IPS began working with schools to plan for new discipline strategies last year, Legrand said. Schools were allowed to choose their own approach — either one developed internally or an existing standardized model, she said. Whatever model they chose, it had to be part of a plan for improving safety and behavior in school.
Suspensions, expulsions and arrests are all down this year, according to Legrand. But improving staff perception of school discipline has been a steeper climb. She has heard some negative feedback, she said.
The district is planning to survey educators about safety and other issues after spring break, Legrand said. Administrators hope the survey results will give them a clearer picture of where positive discipline is working and where schools need additional support.
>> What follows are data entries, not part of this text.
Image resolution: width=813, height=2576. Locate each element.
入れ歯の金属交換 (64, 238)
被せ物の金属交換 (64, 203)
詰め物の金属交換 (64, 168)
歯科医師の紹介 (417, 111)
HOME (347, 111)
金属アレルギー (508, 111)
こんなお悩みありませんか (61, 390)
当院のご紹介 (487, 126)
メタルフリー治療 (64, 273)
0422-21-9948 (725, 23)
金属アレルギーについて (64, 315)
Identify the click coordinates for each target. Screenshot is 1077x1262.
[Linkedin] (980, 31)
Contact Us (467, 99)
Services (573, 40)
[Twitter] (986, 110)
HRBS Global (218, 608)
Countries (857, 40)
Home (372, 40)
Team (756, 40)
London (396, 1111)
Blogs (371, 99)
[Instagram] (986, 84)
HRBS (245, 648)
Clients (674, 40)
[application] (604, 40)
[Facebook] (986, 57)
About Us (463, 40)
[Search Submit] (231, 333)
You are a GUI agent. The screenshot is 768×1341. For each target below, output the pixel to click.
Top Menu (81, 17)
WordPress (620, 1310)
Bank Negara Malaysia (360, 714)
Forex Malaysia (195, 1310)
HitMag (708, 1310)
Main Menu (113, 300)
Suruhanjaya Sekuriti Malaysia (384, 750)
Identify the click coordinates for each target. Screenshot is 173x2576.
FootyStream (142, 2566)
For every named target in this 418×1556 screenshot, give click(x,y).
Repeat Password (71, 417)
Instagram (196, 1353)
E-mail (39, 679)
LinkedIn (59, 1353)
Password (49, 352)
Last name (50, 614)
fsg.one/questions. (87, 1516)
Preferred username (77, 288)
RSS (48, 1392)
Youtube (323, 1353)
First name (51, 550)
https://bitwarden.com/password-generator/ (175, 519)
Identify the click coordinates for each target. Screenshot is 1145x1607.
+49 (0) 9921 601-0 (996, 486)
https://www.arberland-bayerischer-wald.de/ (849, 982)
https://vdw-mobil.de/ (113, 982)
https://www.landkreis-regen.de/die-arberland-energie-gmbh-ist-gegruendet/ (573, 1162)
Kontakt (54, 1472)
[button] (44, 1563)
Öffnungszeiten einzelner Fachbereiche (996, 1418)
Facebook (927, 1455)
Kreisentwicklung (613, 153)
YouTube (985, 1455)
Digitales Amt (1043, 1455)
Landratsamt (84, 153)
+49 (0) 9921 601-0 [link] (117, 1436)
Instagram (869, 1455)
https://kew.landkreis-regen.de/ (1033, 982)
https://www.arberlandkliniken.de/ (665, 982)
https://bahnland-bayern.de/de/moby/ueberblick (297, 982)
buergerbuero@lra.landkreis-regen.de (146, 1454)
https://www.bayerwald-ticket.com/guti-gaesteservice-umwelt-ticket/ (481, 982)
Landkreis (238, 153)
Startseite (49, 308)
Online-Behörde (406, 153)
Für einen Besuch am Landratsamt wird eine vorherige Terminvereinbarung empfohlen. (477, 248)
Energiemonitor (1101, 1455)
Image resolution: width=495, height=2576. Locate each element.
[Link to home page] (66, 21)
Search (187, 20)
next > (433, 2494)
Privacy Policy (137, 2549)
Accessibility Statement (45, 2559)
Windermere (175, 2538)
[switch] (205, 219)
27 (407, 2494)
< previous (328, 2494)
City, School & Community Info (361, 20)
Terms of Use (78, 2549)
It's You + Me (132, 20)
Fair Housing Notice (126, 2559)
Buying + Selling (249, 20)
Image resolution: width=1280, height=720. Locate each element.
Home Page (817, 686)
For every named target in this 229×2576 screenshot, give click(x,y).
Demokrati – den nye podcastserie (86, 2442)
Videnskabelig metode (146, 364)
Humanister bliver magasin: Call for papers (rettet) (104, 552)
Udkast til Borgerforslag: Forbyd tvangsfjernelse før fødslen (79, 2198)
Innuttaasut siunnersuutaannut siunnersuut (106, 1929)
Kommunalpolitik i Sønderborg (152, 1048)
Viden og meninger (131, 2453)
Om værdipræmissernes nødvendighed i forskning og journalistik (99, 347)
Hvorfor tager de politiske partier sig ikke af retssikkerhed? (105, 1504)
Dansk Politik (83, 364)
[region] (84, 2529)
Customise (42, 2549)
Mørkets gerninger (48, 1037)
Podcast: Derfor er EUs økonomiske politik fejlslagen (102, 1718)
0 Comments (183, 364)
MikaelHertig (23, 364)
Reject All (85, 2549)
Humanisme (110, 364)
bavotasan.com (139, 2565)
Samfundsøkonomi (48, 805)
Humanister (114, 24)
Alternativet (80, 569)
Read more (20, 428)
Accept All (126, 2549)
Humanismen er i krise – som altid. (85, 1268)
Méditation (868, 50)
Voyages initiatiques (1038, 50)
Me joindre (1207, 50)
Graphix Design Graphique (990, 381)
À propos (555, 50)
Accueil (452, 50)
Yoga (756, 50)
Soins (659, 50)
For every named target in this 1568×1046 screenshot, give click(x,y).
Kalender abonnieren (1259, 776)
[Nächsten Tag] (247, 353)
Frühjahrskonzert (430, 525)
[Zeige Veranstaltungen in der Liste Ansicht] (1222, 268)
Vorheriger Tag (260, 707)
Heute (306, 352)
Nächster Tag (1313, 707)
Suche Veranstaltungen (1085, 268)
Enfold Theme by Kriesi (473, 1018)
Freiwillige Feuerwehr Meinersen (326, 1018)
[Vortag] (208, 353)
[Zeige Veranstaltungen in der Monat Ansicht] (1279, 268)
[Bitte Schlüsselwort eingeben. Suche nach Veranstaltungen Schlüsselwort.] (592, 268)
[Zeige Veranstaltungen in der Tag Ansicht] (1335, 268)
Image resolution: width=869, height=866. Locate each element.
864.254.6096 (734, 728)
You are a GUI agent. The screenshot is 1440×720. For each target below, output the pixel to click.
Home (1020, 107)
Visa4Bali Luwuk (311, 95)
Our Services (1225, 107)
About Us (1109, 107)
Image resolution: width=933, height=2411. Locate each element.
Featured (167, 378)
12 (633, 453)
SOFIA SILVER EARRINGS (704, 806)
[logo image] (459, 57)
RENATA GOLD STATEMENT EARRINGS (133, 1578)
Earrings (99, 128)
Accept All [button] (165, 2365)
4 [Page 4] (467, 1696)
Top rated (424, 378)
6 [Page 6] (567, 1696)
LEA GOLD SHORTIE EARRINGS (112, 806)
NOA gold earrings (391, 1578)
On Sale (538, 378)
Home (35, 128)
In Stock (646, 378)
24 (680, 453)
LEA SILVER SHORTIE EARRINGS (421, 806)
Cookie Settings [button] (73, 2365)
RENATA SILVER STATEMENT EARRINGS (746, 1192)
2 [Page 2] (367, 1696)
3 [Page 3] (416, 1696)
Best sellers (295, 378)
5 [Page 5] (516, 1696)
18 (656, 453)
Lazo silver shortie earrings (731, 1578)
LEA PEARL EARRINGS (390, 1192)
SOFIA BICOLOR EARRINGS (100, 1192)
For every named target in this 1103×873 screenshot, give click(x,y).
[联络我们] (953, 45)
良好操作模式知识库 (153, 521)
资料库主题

Critics of the new discipline policy charge that teachers did not get enough training in the new model before IPS imposed it in schools. Polley said he could only recall a single, one-hour training session on restorative justice at Arsenal and many teachers at the school are not on board with new approach.
“You talk to the teacher and they don’t understand what restorative justice is,” said Ann Wilkins, an Indiana State Teachers Association staffer who works with IPS teachers. “I’m talking to teachers and administrators that say they haven’t been trained on that.”
Cindy Jackson, who is leading district work on improving school climate and discipline, acknowledged that some schools need a lot more support — including training and staff — to change their school cultures and discipline practices.
It’s big change for administrators and teachers because the district has not focused on social skills and positive support in the past, Jackson said. The district is in the first year of implementation, and it typically takes 3 to 5 years for school districts to build support for new codes of conduct.
“In the long run,” said Jackson, “it is going to help our students be successful and create safe environments.”
Arlington High School Principal Stan Law said that the school struggled to get discipline under control at the start of the year. With the help of several new staffers dedicated to behavior, however, the situation has dramatically improved.
A handful of newer teachers left the school mid-year because they felt unsafe, Law said. But other educators are comfortable, he said. The emphasis on avoiding suspensions has made him more thoughtful about whether to remove students from the classroom for less severe offenses.
“It just forces you to look at things in a different way,” he said.